Updated the unit test fma-intrinsics-phi-213-to-231.ll:

cancelled the insertion of new scalar test cases (they were added in previous version of patch);
added 128-bit packed test cases
tightened the checks;

Thank you for the comments. Please review the new/updated test.

Thank you,
Slava

llvm/test/CodeGen/X86/fma-intrinsics-phi-213-to-231.ll
107	I updated the test. The checks look reasonably tight now.

mkuper added a reviewer: mkuper.Oct 28 2015, 5:41 AM

Is it possible to convert intrinsic to FMA node in DAG lowering phase, like we did in X86IntrinsicInfo.h?

llvm/lib/Target/X86/X86InstrInfo.cpp
1737	Do you have a test that checks memory folding of intrinsic?
llvm/test/CodeGen/X86/fma-intrinsics-phi-213-to-231.ll
274	Why do you need so long test in order to check only one operation? The comment is related to all tests.

Hi Elena,

Updated the test fma-intrinsics-x86.ll:

added Windows target code-gen;
added checks for memory folding optimization opt of FMAs generated for intrinsics.

Hi Elena,

Thank you for reviewing the patch.
I have updated it to add more checks testing the memory folding optimization of FMAs generated for intrinsics.

Also, I am pretty sure that there is no need to use the scheme from X86IntrinsicInfo.h for SCALAR FMA intrinsics.
That approach is usable for packed FMA intrinsics, but for SCALAR FMA intrinscis that would require adding new SDNode operations, the existing FMADD,FMSUB,FNMSUB,FNMADD will not work for SCALAR intrinsics.
There are only few exceptions in X86IntinsicInfo.h where SCALAR intrinsics are handled there, but those are really special operations like VGETMANT intrinsics.

Thank you,
Slava

llvm/lib/Target/X86/X86InstrInfo.cpp
1737	There were no any tests checking memory folding of FMA intrinsics. In the updated patch updated the test fma-intrinsics-x86.ll such a way that it tests Windows target and it also checks Memory Folding.
llvm/test/CodeGen/X86/fma-intrinsics-phi-213-to-231.ll
274	This LIT test is created not by me, that would be a good question to author, but in my opinion the test is reasonably long. (I suppose that you say that each of test cases is long, right?) Test case here represents a very typical situation when there is an FMA instruction in a loop and there is a loop dependency going through the ADD path of FMA (i.e. through the 3rd operand of a*b + c operation). This test case looks a pretty laconic representation of a loop.
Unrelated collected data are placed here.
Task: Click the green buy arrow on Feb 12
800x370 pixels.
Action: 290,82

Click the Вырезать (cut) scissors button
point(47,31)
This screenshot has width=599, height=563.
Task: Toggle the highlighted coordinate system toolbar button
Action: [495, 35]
delena added inline comments.Nov 3 2015, 7:02 AM

llvm/lib/Target/X86/X86InstrInfo.cpp
1815	I don't understand how you can use the 231 form for scalar intrinsic: intr_fmadd_ss( a, b, c) may be translated as VFMADD213SS a, b, c or VFMADD132SS a, c, b but you can't generate VFMADD231SS because "a" should go first, you are taking the upper part from it.
llvm/test/CodeGen/X86/fma-intrinsics-phi-213-to-231.ll
274	The test checks that FMA intrinsic gives the right form of FMA instruction. I don't understand why do you need a loop here. We wrote a lot of FMA intrinsic tests without any loops.
llvm/test/CodeGen/X86/fma-intrinsics-x86.ll
408	you check folding vector load into scalar intrinsic. On AVX-512 we support folding scalar load to scalar intrinsic., by matching scalar_to_vector(loadf32) pattern in td file

Elena,

Please see the answers to your questions.

Thank you,
Slava

llvm/lib/Target/X86/X86InstrInfo.cpp
1815	Very good question. In the file X86InstrFMA.td I intentionally added a comment noticing that problem. Please see the line 215 in that file: // The FMA 231 form can be get only by commuting the 1st operand of 213 or 231 // forms and is possible only after special analysis of all uses of the initial // instruction. Such analysis do not exist yet and thus introducing the 231 // form of FMA*_Int instructions is done using an optimistic assumption that // such analysis will be implemented eventually. BTW, I noticed a misprint in that comment and I'll fix it: "213 or 231" --> "213 or 132". If ONLY the lowest element of FMA213 result is used then it is possible to commute the 1st operand. Such analysis exist and used in other compilers.
llvm/test/CodeGen/X86/fma-intrinsics-phi-213-to-231.ll
274	The loop is needed to get the right form of FMA instruction, i.e. the 231 form is generated when there is a LOOP DEPENDENCY on the ADD path. The test checks that 231 form is generated for such loops.
llvm/test/CodeGen/X86/fma-intrinsics-x86.ll
408	I agree, the check tests memory folding of vector load into scalar intrinsic. Memory folding does not work for such test cases (with and without my patch): __m128d m = _mm_load_sd(mem); __m128d res = _mm_fmadd_sd(a, b, m); This should be fixed, and I think I know how to easily do that, but I would rather do that in a separate patch.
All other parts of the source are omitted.